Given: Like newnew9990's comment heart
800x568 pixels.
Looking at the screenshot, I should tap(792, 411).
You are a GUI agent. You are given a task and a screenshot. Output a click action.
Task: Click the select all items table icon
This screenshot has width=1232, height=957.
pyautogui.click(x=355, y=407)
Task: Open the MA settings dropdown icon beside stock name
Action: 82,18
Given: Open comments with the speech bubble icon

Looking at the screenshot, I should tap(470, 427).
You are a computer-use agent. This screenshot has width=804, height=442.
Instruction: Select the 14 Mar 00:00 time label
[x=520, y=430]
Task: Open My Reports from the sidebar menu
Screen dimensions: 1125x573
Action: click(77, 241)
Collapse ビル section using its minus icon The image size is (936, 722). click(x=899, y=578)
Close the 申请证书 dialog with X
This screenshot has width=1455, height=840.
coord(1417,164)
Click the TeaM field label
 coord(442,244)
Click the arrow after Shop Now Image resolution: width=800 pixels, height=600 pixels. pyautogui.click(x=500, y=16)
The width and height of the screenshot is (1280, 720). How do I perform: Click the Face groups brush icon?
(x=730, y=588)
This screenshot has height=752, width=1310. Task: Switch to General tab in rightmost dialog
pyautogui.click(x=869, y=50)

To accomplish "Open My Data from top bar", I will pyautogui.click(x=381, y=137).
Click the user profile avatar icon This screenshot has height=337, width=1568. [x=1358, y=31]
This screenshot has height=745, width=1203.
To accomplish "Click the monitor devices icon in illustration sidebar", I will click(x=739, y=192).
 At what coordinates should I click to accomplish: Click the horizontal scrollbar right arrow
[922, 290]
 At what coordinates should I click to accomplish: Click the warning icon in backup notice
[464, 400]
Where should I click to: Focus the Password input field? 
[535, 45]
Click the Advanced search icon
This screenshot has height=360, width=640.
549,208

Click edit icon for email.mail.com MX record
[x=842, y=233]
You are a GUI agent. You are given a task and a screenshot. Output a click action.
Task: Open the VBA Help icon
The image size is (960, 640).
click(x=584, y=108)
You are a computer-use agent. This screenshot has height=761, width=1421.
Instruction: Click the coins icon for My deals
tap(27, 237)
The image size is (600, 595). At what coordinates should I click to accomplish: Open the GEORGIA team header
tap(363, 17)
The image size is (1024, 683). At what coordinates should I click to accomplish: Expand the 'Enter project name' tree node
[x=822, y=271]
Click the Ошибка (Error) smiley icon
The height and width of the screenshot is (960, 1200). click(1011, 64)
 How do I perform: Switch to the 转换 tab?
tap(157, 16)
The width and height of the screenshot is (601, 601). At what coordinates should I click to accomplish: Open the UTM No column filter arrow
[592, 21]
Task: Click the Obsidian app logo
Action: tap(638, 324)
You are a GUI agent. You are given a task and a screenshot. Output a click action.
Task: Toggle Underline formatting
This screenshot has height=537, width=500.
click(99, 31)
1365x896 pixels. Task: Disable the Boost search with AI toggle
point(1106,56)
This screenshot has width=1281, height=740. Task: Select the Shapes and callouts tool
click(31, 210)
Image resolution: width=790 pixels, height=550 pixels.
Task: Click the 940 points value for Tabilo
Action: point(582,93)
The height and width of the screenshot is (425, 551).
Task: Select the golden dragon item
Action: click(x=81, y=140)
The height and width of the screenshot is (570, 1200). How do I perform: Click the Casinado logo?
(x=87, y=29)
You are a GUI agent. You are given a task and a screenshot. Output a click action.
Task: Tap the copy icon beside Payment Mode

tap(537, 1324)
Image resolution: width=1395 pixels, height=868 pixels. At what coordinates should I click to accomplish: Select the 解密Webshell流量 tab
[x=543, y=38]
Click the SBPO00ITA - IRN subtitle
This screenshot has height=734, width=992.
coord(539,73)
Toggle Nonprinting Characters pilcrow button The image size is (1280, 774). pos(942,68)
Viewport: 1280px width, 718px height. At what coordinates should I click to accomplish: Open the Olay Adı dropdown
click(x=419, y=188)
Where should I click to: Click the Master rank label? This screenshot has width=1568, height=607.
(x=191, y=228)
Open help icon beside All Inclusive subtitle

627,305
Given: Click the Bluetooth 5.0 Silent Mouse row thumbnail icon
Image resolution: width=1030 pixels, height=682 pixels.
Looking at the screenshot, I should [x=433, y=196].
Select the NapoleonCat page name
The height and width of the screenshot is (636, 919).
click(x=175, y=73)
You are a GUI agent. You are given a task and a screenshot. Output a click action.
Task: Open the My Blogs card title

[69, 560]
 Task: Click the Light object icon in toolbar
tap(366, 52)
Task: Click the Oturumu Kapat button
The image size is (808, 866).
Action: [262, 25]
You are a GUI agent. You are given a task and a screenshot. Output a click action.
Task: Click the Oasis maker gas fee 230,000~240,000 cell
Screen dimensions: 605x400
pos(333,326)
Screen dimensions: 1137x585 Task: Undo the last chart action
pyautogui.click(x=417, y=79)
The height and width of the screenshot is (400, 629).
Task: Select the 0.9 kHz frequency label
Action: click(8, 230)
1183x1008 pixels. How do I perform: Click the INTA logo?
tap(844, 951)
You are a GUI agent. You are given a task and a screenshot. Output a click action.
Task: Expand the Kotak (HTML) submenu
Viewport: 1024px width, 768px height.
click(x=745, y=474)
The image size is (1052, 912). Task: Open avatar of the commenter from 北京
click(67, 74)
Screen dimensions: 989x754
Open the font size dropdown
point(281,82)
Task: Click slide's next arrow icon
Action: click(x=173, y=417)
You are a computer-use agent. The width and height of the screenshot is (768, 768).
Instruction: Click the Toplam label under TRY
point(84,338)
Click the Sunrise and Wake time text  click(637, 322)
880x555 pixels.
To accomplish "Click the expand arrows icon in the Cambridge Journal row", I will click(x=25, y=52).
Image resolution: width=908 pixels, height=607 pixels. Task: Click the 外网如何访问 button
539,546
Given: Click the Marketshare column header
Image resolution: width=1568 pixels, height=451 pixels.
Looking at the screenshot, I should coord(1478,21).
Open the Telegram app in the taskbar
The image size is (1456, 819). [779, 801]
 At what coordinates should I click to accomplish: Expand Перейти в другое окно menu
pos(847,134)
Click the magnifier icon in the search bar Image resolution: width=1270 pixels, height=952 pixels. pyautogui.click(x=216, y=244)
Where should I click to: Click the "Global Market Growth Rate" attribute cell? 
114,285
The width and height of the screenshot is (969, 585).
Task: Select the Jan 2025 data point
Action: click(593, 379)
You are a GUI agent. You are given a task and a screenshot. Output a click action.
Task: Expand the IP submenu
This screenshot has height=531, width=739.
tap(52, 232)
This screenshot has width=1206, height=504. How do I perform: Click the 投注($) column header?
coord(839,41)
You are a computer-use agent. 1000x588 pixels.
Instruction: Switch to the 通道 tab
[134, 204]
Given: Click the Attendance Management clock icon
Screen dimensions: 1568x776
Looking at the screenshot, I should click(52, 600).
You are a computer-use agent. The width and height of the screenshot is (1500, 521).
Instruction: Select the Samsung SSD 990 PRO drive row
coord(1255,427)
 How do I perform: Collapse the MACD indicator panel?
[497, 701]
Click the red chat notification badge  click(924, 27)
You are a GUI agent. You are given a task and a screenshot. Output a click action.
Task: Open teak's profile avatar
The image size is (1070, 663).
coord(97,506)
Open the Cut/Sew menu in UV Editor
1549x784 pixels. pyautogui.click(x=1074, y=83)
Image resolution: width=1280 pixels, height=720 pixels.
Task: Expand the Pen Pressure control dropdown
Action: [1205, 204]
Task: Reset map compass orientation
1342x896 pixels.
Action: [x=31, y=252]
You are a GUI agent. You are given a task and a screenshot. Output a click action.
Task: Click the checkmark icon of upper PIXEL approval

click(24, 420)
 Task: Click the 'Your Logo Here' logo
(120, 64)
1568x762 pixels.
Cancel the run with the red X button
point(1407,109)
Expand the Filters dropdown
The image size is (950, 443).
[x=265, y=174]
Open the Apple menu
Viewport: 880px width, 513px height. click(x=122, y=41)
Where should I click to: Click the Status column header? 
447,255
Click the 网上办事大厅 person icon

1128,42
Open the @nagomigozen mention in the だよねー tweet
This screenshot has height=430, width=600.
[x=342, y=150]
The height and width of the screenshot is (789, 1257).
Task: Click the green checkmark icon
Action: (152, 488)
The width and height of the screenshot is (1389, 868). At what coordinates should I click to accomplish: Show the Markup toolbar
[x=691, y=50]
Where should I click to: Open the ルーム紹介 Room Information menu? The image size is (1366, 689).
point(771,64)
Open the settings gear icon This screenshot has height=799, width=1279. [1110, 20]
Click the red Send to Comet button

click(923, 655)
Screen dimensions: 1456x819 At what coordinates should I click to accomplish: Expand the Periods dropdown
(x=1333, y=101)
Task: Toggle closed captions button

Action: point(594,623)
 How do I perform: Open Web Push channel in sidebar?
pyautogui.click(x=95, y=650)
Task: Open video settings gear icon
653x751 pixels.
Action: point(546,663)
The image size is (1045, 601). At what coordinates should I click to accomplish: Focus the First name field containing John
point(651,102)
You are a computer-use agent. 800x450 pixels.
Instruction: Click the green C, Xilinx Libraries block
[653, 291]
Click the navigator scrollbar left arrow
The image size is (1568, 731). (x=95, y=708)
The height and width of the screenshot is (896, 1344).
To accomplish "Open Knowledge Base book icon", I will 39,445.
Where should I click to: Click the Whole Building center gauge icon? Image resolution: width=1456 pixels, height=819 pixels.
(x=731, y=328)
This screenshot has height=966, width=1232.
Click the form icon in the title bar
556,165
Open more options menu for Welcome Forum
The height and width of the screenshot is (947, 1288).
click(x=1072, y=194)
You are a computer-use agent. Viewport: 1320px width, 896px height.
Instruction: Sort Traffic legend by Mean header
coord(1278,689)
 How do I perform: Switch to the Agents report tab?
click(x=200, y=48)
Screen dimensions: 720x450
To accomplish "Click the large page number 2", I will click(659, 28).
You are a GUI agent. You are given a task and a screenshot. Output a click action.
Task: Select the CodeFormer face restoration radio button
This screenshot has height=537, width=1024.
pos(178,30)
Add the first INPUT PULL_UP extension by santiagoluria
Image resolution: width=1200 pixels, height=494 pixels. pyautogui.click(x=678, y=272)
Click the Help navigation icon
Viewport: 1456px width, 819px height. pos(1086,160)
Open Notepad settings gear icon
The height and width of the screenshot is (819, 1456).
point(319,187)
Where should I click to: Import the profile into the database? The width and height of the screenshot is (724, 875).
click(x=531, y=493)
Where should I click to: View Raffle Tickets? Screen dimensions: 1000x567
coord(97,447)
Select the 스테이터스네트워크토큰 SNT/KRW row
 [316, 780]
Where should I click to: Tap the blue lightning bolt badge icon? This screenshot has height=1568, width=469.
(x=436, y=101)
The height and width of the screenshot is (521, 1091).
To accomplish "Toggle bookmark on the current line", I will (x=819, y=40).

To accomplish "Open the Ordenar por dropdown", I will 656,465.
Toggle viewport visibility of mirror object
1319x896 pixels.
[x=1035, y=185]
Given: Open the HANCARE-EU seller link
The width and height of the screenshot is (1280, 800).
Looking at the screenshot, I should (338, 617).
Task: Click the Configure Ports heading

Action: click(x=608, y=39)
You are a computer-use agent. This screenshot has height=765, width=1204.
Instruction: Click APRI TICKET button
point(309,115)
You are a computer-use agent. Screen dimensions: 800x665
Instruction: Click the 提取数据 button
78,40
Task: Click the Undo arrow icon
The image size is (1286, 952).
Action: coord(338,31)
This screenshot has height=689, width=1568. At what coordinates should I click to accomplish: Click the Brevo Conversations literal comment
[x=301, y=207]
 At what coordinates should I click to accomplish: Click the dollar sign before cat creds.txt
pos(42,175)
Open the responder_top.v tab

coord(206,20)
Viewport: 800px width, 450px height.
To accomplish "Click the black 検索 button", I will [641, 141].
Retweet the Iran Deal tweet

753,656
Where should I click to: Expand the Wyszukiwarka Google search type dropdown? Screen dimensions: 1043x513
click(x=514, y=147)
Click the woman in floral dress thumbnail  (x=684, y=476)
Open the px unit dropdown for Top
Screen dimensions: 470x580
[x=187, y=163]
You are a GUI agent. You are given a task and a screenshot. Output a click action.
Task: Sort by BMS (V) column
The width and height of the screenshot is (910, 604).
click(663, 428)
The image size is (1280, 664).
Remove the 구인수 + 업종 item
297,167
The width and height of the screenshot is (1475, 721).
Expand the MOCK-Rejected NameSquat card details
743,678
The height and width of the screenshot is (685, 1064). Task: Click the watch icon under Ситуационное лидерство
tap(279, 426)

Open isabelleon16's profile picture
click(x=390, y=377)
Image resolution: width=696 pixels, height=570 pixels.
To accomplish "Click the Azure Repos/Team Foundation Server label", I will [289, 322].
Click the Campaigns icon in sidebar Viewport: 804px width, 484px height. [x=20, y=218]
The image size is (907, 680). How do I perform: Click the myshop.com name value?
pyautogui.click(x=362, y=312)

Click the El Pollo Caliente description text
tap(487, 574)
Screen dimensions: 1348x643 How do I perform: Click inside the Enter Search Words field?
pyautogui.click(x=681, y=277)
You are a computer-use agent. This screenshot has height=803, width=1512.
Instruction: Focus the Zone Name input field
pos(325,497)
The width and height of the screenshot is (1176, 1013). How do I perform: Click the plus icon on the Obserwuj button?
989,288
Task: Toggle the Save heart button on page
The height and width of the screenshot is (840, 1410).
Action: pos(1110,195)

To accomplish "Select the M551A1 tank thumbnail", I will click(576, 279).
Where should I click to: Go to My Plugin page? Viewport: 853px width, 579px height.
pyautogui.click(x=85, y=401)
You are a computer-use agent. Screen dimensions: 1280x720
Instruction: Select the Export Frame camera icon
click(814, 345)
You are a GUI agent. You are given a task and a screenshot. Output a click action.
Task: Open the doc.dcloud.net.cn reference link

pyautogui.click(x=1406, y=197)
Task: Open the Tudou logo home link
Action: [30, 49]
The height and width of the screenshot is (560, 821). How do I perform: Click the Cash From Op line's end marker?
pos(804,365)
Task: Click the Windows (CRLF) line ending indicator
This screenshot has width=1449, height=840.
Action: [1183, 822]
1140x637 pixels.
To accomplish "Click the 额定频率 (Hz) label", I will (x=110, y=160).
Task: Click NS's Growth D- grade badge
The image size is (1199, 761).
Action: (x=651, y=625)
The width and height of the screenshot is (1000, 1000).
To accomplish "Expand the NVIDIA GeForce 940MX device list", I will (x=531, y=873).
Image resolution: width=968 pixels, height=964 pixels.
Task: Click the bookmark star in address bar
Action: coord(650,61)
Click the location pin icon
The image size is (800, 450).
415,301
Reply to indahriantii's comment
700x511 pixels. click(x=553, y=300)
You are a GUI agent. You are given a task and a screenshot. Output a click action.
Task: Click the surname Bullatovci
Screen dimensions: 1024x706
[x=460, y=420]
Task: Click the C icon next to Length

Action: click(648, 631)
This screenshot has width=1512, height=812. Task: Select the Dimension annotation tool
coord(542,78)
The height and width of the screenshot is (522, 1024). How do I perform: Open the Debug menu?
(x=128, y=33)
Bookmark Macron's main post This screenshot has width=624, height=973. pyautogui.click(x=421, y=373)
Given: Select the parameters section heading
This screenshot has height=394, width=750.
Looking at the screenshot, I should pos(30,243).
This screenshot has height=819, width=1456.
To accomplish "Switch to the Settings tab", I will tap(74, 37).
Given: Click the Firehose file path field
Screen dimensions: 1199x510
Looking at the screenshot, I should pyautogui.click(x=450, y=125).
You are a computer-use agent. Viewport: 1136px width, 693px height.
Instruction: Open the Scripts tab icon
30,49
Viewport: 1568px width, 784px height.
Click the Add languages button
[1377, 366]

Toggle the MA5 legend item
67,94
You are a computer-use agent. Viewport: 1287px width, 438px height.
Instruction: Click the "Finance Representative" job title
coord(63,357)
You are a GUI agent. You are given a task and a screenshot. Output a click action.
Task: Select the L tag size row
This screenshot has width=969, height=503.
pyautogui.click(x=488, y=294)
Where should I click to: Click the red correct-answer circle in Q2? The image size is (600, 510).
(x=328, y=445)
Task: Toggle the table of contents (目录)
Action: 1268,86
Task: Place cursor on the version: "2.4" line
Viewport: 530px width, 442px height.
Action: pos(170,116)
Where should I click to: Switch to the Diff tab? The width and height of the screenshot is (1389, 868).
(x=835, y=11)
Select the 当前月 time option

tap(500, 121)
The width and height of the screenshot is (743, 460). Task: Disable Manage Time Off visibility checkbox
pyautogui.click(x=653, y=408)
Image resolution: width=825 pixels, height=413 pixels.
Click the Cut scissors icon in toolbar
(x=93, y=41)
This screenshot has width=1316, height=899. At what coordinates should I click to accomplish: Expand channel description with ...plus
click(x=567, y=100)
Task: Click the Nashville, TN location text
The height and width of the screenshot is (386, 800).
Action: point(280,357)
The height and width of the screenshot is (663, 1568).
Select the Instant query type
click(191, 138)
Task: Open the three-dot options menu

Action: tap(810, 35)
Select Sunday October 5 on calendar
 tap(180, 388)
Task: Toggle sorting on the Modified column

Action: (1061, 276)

◇ ◇ ◇ ◇ ◇ ◇ ◇

▶ Written task
In the part of the listing that opens with the line containing "This screenshot has height=966, width=1232." and closes with the line containing "coord(1278,689)", substitute "document icon" for "form icon" and reproduce those lines with nothing else changed.

▶ The result
This screenshot has height=966, width=1232.
Click the document icon in the title bar
556,165
Open more options menu for Welcome Forum
The height and width of the screenshot is (947, 1288).
click(x=1072, y=194)
You are a computer-use agent. Viewport: 1320px width, 896px height.
Instruction: Sort Traffic legend by Mean header
coord(1278,689)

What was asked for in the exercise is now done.